I don't mind - nie przeszkadza mi to. Nie mam nic przeciwko.

Is the afternoon train due soon? - czy popołudniowy pociąg ma wkrótce przyjechać? (według rozkładu) Is due - jest przewidziany według rozkładu, ma być

Lake of Shining Waters - Jezioro Lśniących Wód

life-long sorrow - ból (smutek) trwający całe życie

to make up one’s mind - wyobrażać sobie, ustalić coś w myśli, powziąć decyzję

moonshine - światło księżyca

peculiar - niezwykły, specyficzny

to pinch - szczypać

pity's sake - (okrzyk) na Miłość Boską

rose-leaf complexion - cera jak płatek róży

skinny - bardzo chudy

starry - jak gwiazda, gwiaździsty, błyszczący

suited - dostosowany

thrill - dreszcz, to thrill - wywoływać dreszcze, dlatego thriller - dreszczowiec

wicked - zły, złośliwy


GRAMATYKA:

You are Mr. Matthew Cuthbert, aren't you?
It's just so easy to be wicked without knowing it, isn't it?
Pretty, ain't it?


Czasem zdanie twierdzące zakończone jest tak zwanym „question tag”. Zależnie od intonacji zdanie pozostaje zdaniem oznajmującym albo staje się pytaniem. „Question tag” ma formę przeczącą, jeśli zdanie jest twierdzące, a twierdzącą, jeśli zdanie, które go poprzedza, jest przeczące.

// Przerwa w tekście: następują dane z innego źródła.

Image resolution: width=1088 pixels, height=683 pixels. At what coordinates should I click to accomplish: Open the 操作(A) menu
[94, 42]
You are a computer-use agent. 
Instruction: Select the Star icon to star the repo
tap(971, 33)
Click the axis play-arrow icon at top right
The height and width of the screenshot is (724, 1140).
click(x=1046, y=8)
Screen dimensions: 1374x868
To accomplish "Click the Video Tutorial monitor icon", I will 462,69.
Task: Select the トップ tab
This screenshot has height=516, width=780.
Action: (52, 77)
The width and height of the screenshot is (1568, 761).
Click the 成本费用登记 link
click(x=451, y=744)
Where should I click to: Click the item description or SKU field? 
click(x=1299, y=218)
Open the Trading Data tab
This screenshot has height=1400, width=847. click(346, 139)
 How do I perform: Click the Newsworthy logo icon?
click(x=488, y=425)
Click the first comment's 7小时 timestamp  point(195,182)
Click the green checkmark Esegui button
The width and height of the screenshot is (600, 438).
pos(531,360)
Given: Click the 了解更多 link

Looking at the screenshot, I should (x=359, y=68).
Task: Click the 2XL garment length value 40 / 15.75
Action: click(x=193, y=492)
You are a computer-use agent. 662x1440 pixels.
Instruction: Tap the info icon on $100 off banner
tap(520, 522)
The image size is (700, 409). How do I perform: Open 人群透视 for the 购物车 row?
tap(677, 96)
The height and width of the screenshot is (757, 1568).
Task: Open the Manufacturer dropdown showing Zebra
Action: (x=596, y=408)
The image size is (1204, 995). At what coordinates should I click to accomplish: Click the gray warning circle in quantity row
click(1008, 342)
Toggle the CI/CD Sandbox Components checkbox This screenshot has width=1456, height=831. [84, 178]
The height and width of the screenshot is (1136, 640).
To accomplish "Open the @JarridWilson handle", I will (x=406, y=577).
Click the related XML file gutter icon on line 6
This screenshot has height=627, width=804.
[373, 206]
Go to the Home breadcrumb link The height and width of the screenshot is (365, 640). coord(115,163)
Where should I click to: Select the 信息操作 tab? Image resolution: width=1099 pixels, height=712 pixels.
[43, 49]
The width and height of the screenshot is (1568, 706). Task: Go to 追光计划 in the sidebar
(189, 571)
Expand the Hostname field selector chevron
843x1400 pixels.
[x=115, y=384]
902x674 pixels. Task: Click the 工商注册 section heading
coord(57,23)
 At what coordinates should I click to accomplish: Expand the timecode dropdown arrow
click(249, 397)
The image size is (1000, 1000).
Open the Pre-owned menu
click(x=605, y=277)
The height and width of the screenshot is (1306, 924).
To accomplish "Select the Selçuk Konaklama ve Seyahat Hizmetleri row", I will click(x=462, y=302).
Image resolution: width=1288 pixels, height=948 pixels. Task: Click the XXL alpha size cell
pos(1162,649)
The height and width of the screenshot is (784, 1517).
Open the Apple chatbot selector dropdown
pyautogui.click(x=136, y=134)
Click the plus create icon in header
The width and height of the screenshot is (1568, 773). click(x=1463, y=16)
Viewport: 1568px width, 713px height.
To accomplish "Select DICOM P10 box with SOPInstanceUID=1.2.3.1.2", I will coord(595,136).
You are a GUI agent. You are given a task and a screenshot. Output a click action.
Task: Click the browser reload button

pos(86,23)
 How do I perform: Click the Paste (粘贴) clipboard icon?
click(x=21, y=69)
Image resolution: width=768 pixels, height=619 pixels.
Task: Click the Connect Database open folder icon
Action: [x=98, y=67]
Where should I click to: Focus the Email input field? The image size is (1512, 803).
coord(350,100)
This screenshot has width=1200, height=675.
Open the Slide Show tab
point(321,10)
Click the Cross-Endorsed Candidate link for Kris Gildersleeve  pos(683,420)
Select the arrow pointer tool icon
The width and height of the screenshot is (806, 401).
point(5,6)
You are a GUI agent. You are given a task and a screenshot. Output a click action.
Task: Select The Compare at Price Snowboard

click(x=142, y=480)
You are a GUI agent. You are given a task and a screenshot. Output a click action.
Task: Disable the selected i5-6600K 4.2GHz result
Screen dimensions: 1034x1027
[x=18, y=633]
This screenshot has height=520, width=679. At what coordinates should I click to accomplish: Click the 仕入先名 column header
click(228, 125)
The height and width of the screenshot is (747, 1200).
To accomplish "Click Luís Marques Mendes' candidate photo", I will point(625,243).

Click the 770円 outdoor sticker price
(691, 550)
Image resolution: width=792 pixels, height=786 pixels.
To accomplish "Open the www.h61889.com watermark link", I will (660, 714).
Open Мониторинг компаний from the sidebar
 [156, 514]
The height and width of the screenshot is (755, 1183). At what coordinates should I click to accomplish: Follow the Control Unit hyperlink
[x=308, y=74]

W „question tags” stosujemy skrócone formy czasownika z przeczeniem:

She is very pretty, isn’t she? - Ona jest bardzo ładna, prawda?
You can’t come here, can you? - Nie możesz tu przyjść, prawda?
She talks a lot, doesn’t she? - Ona wiele mówi, prawda?
You would help me If I lost my job, would you? - Pomógłbyś mi, gdybym stracił pracę, prawda?
You haven’t seen Jane today, have you? - Nie wdziałeś dziś Jane, prawda?
I shouldn’t have told them the secret, should I? - Nie powinienem był zdradzać im tajemnicy, prawda?
He didn’t really mean it, did he? - On nie miał tego naprawdę na myśli, prawda?

Czasami „question tags” przyjmują nieregularne formy, które należy zapamiętać:

I am a bit too old, aren’t I? - Jestem trochę za stary, prawda?
Let’s have something to eat, shall we? - Zjedzmy coś, dobrze?
Come here, will you? - Podejdź tu, dobrze?
Don’t forget your ID, will you? - Nie zapomnij dokumentu tożsamości, dobrze?